#### Exercise directions
Only the line containing "Viewport: 480px width, 218px height." and the lines after it, through the end of the entries, should be output exactly.

#### Task inputs
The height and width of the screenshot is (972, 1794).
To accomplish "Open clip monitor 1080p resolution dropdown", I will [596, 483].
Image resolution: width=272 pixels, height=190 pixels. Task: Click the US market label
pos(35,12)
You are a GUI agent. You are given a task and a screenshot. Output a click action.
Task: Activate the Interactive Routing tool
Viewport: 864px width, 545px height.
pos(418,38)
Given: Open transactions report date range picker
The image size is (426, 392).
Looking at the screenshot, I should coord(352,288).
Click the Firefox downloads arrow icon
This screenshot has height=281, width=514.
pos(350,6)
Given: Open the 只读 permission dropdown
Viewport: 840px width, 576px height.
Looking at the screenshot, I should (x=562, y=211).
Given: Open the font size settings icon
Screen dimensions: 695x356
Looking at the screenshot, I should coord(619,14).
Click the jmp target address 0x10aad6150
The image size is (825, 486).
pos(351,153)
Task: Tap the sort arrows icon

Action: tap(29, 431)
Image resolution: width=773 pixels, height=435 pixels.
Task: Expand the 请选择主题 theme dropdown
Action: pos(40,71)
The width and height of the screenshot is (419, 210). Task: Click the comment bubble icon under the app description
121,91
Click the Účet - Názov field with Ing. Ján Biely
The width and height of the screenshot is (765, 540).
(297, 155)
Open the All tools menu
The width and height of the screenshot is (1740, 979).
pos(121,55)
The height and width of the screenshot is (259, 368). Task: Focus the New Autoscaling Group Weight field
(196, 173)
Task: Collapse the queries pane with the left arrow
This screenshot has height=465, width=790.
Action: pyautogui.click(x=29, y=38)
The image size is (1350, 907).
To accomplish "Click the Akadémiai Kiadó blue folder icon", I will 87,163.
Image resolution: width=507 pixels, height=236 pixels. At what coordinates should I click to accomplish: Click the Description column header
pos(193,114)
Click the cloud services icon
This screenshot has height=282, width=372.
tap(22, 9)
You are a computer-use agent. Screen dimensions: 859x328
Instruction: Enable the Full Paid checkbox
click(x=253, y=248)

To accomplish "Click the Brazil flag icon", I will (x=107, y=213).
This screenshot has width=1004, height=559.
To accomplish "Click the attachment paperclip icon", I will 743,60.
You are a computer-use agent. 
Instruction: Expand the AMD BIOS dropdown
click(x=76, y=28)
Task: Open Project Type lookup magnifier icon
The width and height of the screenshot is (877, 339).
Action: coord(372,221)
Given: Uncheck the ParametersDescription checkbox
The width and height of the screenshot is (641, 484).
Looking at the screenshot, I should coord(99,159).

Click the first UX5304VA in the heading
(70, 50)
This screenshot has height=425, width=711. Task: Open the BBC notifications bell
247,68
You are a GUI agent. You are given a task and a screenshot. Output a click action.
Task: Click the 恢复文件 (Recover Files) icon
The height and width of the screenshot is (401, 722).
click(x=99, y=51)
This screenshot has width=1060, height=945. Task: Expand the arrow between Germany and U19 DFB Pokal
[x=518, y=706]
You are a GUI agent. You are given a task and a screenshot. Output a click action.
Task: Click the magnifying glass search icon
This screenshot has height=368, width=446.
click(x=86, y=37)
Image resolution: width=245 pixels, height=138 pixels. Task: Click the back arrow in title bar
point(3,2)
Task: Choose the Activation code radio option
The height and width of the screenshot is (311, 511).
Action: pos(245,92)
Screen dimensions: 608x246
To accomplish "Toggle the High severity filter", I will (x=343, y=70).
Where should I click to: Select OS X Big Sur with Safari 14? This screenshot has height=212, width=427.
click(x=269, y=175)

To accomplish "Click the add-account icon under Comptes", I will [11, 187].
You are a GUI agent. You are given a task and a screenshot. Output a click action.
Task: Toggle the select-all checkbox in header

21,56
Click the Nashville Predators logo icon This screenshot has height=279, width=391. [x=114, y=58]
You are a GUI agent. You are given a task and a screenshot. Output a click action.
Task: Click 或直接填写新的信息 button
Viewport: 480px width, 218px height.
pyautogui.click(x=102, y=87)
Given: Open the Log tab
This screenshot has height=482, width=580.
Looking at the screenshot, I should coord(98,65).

#### Solution for this exercise
Viewport: 480px width, 218px height.
pyautogui.click(x=102, y=87)
Given: Open the Log tab
This screenshot has height=482, width=580.
Looking at the screenshot, I should coord(98,65).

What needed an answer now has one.